South: Rangeland and pastures, already in poor condition, worsened. A cold front made its way through the area and brought milder temperatures but no rain. Soil-moisture levels were short to very short. Livestock producers were providing supplemental feed at a steady rate. Also, they were culling calves earlier than normal due to the declining quantity and quality of forages, and very low stock-tank water levels. Ranchers were using windmills and wells to at least provide limited water for livestock. In Frio County, potatoes were flowering; all wheat and some oats were heading. Growers there were planting some sorghum and cotton, but overall, very limited acreage of either crop will be planted unless there is rain. In the eastern part of the region, there was little fieldwork being done. Producers there were still waiting for rain. In Zavala County, growers were harvesting cabbage, planting watermelons in pre-irrigated fields, and harvesting spinach. Onions in that part of the region progressed well. Most producers reported no harvesting of dryland wheat, oats or even milo due to the drought. In Cameron and Starr counties, row crops had all germinated and were progressing well, and onion harvesting was in full swing.
South Plains: The district remained very dry. Farmers were pre-watering and doing other field work in preparation for spring plantings. Most counties were still under burn bans. Temperatures ranged from highs in the 80s to lows in the 30s. Lubbock had a record high of 94 with blowing dust on March 3. Pasture and rangeland conditions required livestock still to be given supplemental feed. Wheat continued to suffer from lack of rain.
Southeast: Liberty County received about 0.25 of an inch of rain, which helped some but not enough to really provide drought relief. The condition of livestock continued to decline as pastures worsened. Most wheat was headed but very short in some areas. Mexican Rice Borer moths were found in Liberty County insect traps.
Southwest: The region remained very dry.
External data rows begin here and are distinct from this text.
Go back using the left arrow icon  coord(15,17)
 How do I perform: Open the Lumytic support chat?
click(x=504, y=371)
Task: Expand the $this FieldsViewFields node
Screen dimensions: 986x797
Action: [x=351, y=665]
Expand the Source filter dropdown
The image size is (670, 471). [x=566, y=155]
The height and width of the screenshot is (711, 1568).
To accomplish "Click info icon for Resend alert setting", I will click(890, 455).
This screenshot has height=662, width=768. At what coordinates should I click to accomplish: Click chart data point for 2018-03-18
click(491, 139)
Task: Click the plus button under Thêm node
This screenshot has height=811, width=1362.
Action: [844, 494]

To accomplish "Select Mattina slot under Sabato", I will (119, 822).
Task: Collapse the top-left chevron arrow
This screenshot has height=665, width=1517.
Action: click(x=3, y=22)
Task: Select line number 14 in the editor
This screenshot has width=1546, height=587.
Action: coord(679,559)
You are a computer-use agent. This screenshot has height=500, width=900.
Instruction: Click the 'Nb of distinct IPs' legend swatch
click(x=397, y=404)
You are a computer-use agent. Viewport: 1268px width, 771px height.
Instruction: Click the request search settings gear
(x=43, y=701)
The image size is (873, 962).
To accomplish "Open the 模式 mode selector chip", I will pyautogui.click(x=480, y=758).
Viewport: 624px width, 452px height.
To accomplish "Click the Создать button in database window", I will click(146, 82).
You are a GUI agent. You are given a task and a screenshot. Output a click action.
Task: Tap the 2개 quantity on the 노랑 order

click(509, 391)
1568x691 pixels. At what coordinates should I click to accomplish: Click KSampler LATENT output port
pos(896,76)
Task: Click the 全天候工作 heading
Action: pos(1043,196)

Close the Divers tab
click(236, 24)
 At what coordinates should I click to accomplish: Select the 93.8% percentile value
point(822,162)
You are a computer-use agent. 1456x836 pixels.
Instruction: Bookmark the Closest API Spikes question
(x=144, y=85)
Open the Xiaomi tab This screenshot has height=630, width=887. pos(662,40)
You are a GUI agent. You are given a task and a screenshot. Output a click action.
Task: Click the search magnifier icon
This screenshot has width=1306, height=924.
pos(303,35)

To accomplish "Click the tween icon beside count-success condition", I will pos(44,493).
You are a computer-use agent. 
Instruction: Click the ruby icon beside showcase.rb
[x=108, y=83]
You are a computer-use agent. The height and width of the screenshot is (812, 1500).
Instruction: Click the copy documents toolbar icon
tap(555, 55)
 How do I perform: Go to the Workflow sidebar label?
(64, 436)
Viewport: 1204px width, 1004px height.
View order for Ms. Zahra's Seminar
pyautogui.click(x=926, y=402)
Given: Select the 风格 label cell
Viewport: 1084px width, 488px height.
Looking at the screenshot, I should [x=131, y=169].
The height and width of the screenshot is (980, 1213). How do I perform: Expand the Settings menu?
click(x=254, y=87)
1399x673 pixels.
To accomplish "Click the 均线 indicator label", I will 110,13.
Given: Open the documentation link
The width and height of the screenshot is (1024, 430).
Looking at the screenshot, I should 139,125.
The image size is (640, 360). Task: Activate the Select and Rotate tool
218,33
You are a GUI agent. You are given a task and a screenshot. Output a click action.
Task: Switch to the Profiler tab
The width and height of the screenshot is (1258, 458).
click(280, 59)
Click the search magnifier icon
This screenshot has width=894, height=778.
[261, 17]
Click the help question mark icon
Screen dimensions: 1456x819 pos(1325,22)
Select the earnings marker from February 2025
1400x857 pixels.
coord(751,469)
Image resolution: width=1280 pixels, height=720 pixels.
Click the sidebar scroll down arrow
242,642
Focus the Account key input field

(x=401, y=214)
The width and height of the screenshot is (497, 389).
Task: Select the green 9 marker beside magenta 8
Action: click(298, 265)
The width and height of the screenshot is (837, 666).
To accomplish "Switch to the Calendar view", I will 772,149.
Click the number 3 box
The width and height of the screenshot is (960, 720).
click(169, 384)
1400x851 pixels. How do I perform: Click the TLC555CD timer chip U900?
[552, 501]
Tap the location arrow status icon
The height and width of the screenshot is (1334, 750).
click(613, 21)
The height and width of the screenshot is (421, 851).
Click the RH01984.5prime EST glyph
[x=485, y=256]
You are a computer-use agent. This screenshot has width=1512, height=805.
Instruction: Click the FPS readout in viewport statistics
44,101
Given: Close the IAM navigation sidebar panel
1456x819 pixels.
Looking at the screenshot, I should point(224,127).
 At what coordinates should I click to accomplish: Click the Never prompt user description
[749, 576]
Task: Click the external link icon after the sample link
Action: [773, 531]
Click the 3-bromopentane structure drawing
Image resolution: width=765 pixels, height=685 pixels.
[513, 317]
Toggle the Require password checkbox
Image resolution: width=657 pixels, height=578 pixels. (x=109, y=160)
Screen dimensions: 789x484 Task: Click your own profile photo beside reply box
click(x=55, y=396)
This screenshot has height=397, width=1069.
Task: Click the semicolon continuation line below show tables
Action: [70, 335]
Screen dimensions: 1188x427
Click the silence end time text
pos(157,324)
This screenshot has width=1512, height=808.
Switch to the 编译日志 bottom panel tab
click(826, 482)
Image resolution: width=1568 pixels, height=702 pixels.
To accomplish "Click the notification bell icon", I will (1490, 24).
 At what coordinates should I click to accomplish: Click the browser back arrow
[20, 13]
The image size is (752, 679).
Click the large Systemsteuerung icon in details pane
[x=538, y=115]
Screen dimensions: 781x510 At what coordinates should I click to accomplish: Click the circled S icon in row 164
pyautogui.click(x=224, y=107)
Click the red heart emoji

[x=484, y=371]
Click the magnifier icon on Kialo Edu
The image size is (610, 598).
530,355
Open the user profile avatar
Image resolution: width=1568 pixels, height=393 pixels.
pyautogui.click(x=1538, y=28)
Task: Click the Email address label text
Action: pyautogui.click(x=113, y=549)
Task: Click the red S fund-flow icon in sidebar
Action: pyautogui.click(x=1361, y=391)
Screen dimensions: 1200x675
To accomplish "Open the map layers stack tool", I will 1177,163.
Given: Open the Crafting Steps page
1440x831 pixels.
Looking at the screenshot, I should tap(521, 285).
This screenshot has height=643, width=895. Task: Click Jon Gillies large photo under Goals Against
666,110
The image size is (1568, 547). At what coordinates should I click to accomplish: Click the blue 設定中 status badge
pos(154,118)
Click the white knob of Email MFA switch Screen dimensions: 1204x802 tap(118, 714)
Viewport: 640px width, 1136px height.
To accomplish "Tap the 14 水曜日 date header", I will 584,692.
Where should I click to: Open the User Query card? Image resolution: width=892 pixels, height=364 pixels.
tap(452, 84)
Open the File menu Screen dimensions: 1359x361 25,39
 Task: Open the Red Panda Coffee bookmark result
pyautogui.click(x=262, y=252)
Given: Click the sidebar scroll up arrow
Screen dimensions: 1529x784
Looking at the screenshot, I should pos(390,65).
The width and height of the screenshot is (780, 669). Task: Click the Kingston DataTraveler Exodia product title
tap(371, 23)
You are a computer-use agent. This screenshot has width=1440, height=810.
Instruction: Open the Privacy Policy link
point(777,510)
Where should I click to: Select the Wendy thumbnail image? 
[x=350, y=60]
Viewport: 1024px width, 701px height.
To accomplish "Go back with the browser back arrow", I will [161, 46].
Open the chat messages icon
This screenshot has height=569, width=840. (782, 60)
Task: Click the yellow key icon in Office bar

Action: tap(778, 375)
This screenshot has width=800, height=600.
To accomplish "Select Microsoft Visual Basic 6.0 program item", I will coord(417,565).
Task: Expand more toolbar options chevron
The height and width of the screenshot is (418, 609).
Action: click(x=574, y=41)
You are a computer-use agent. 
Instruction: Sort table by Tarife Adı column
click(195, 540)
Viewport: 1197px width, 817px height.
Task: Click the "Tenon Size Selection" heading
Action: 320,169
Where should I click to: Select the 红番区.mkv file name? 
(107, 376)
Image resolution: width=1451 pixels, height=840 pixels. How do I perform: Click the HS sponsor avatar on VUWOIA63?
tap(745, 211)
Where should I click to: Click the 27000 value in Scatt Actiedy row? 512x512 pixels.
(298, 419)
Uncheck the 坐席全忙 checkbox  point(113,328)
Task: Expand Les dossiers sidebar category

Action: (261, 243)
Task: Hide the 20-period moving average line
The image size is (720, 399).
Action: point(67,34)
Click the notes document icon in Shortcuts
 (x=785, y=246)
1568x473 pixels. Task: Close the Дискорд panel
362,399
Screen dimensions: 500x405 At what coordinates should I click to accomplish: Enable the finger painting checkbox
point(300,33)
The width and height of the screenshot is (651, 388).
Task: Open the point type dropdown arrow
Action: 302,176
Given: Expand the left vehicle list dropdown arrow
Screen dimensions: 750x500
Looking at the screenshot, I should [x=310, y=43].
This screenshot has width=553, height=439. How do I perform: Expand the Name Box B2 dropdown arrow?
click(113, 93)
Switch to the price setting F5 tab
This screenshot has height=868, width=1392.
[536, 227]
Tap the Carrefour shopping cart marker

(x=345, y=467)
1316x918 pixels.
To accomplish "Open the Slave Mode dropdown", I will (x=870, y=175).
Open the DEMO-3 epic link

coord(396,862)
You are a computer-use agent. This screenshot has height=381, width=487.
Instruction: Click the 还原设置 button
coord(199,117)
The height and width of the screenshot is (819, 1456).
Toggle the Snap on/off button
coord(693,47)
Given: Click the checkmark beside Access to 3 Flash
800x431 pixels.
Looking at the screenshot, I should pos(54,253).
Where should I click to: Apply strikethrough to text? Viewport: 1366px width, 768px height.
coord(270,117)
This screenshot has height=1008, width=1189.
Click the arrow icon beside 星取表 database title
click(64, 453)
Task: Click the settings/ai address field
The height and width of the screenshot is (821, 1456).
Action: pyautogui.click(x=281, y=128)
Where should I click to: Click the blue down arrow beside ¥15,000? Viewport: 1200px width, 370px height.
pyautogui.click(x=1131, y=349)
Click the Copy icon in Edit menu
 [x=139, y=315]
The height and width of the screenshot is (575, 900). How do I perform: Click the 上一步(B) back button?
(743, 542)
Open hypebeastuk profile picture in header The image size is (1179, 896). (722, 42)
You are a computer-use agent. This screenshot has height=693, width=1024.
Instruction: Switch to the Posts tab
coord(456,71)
As measured in Uvalde, March ended with only a trace of rainfall, bringing the year-to-date cumulative rainfall to 0.9 of an inch, compared to a long-term average of about 3.7 inches for the same period. The accumulation of dry forage and dry winds gusting more than 30 mph have increased the risk of roadside and field fires. Irrigated corn, sorghum, sunflower and cotton fields made good progress. However dryland crops will need rain very soon to make any progress. Growers were harvesting cabbage, lettuce and spinach. Onions made excellent progress, as did irrigated cantaloupes, watermelons, green beans, potatoes and sweet corn. Most pasture and rangeland grasses greened up, but generally remained dormant due to lack of moisture. Forage availability was below average.
West Central: Warm and extremely dry conditions continued. There was very little field activity — not even planting of spring crops — due to dry conditions. Wheat needed rain soon to be harvested for grain. Most wheat fields will be grazed out. Rangeland and pastures showed some spring green-up. Stock-tank water levels continued to drop. Livestock were in fair condition with supplemental feeding. Peach tree bud-break started.